TEXTE DE LA PAGE:
──────────────────────────────

Maroc  : le roi en fer de lance de la diplomatie

Conforter son alliance avec ses partenaires historiques, concrétiser son orientation africaine assumée et s'ouvrir sur les nouvelles puissances émergentes, telles sont les lignes directrices d'une diplomatie marocaine dont les orientations épousent les contours des grands dossiers internationaux telles la lutte contre le terrorisme et une gestion plus humaine des migrations. Pour ce faire, la diplomatie marocaine dispose d'un atout de choix : le roi Mohammed VI.
En 2016, Mohammed VI effectue une visite officielle en Chine qui sera couronnée par la signature d’un partenariat stratégique entre le Maroc et la Chine. Ici, le roi du Maroc et le président chinois Xi Jinping, le 11 mai 2016, à l’issue de la cérémonie de signature d’accords de coopération.

──────────────────────────────

DONNÉES ENREGISTRÉES:
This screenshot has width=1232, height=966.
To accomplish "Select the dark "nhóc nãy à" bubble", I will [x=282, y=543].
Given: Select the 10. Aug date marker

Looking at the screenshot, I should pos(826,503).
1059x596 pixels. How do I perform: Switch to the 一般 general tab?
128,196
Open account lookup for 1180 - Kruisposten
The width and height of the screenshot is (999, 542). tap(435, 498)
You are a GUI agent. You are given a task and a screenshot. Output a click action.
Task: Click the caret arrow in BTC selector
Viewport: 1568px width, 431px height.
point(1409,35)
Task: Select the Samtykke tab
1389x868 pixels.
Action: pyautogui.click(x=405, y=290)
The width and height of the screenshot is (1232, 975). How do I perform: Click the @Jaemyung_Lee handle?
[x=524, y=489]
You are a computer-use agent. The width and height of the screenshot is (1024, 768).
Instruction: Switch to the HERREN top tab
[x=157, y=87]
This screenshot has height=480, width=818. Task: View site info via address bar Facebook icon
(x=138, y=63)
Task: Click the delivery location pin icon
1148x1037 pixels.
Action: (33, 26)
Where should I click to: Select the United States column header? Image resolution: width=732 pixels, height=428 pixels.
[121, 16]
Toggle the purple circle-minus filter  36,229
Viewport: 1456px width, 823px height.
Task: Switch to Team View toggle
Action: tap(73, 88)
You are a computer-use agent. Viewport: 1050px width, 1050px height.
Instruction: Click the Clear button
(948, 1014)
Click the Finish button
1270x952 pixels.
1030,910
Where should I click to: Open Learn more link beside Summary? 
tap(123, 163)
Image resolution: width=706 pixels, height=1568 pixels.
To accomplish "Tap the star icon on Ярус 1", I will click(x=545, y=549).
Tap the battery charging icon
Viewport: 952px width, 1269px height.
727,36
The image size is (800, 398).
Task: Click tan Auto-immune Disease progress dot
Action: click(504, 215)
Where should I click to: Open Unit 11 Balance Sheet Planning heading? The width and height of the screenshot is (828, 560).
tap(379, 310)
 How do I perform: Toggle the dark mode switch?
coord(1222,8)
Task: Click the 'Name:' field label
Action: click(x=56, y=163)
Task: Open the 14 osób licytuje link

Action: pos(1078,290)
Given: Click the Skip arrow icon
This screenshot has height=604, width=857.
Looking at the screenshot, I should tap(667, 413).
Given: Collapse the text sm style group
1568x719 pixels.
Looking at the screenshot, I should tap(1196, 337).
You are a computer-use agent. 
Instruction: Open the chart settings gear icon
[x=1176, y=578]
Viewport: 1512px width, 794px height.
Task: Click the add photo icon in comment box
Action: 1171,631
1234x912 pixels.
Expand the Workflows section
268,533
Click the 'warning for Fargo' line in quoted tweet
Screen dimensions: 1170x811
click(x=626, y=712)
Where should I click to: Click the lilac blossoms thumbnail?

──────────────────────────────

CONSIGNES ÉCRITES:
(1) Reprenez sous forme de liste le paragraphe du texte de la page qui commence par « Conforter son alliance » en gardant ses faits principaux.
(2) Répondez brièvement d'après le texte de la page :
(a) Quels deux grands dossiers internationaux sont cités ?
(b) À quelle date a eu lieu la cérémonie de signature d'accords de coopération ?
(c) Quel accord a couronné la visite officielle de 2016 en Chine ?
Les données n'interviennent en rien dans ce travail.

RÉPONSES AUX CONSIGNES:
(1)
- Lignes directrices de la diplomatie marocaine :
  - conforter l'alliance avec les partenaires historiques ;
  - concrétiser l'orientation africaine assumée ;
  - s'ouvrir sur les nouvelles puissances émergentes.
- Grands dossiers internationaux suivis : la lutte contre le terrorisme et une gestion plus humaine des migrations.
- Atout de choix : le roi Mohammed VI.

(2)
(a) La lutte contre le terrorisme et une gestion plus humaine des migrations.
(b) Le 11 mai 2016.
(c) La signature d'un partenariat stratégique entre le Maroc et la Chine.